Saya kira itu hal yang berat ketika konsekuensi itu terjadi. Karena singgungan mereka masuk ke dalam dunia seni kontemporer Indonesia yang kemudian membuat mereka berubah juga. Tapi saya kira mereka cukup konsisten dengan pilihan ideologi mereka itu, walaupun kehidupan mereka sendiri berubah. Tapi, saya percaya bahwa ideologi yang mereka pegang itu tidak serta merta kemudian luntur begitu saja.
Pak Pekik itu, walaupun juga salah satu yang sering mereka kritik sendiri di dalam, selain paling banyak dikritik di luar karena sikap hidupnya, juga mereka sering ingatkan.

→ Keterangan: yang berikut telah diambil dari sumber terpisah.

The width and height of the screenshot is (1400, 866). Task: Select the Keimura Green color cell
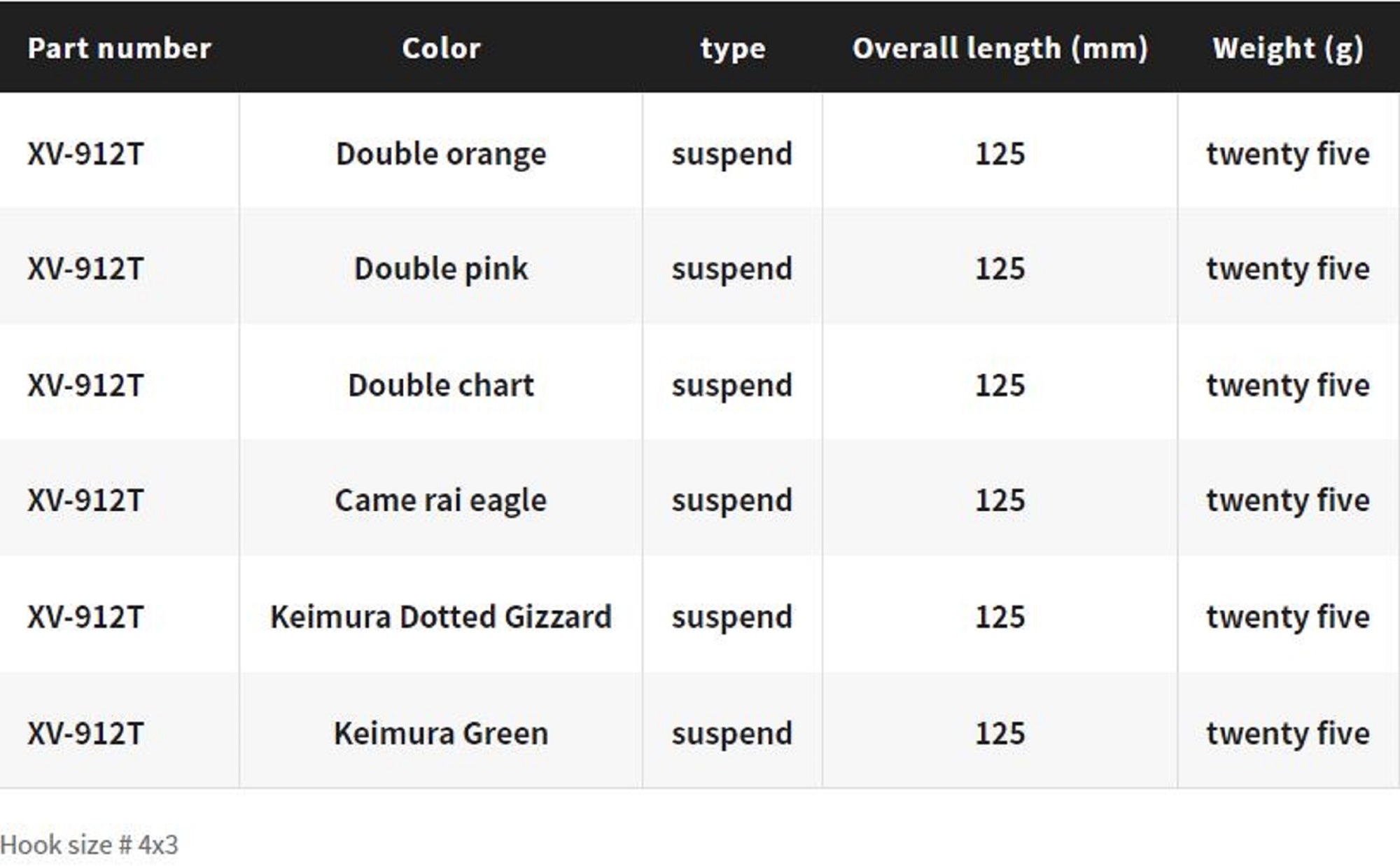pyautogui.click(x=441, y=733)
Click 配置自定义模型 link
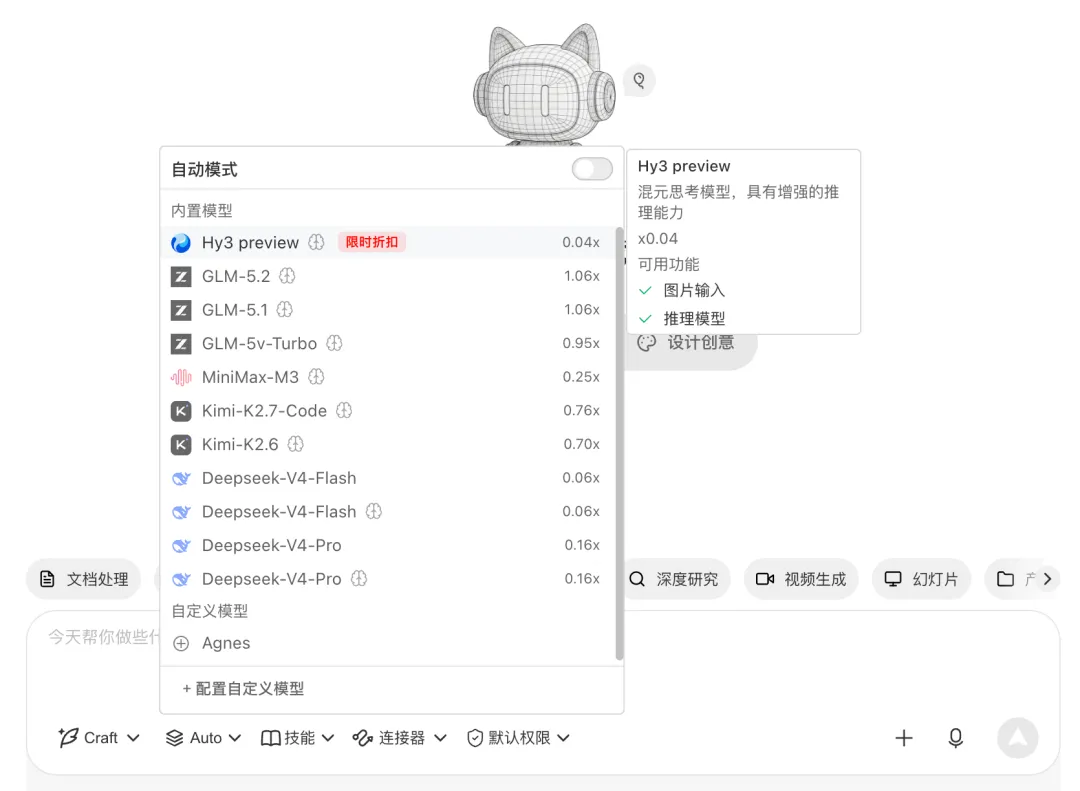1080x791 pixels. coord(243,689)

Namun, Pak Pekik itu juga salah satu orang yang konsisten memegang kepolosan kerakyatannya dalam memandang keseharian, dalam memandang perubahan sosial, dia masih lugu, seperti halnya rakyat yang ia lukis di dalam karya-karyanya.
Penulis: Aulia Nafisatun Ramadhani, Fadhillah Akbar, dan Falinkha Varally (Magang)
Penyunting: Nabeel Fayyaz
Ilustrator: Nico Setiawan (Magang)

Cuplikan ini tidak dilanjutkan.